_EXERCISE DETAILS_
With pictures removed, output every record below exactly as written.

_Saved data entries_

========================================================================

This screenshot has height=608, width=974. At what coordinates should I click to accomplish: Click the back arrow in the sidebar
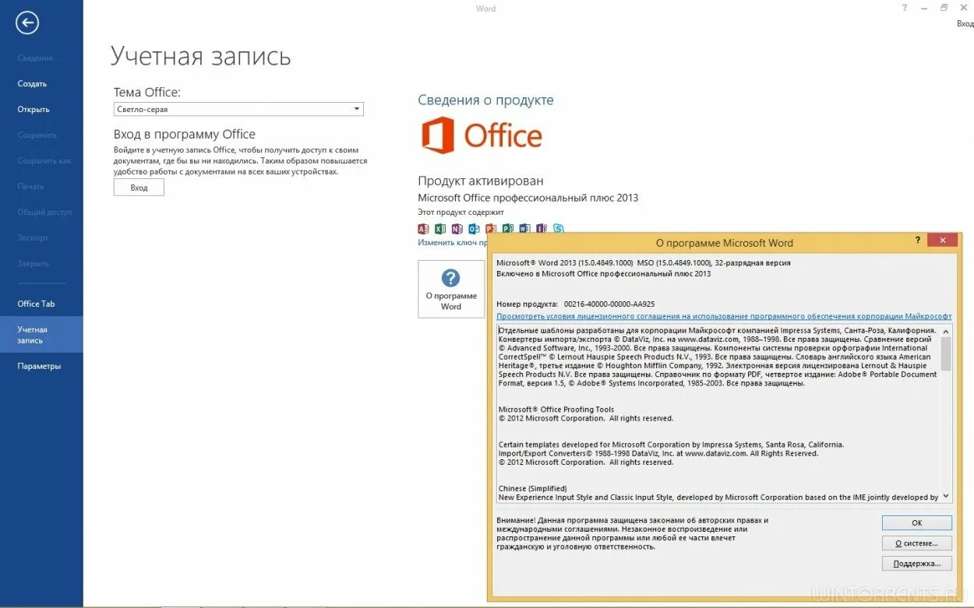pyautogui.click(x=26, y=23)
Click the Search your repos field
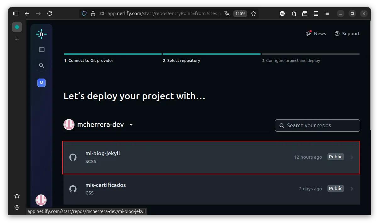The height and width of the screenshot is (224, 379). tap(317, 125)
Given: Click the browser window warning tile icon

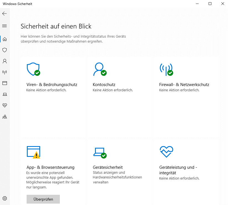Looking at the screenshot, I should (x=34, y=152).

========================================================================

_RESPONSE BOX_
This screenshot has height=608, width=974. At what coordinates should I click to accomplish: Click the back arrow in the sidebar
pyautogui.click(x=26, y=23)
Click the Search your repos field
The height and width of the screenshot is (224, 379). tap(317, 125)
Given: Click the browser window warning tile icon

Looking at the screenshot, I should (x=34, y=152).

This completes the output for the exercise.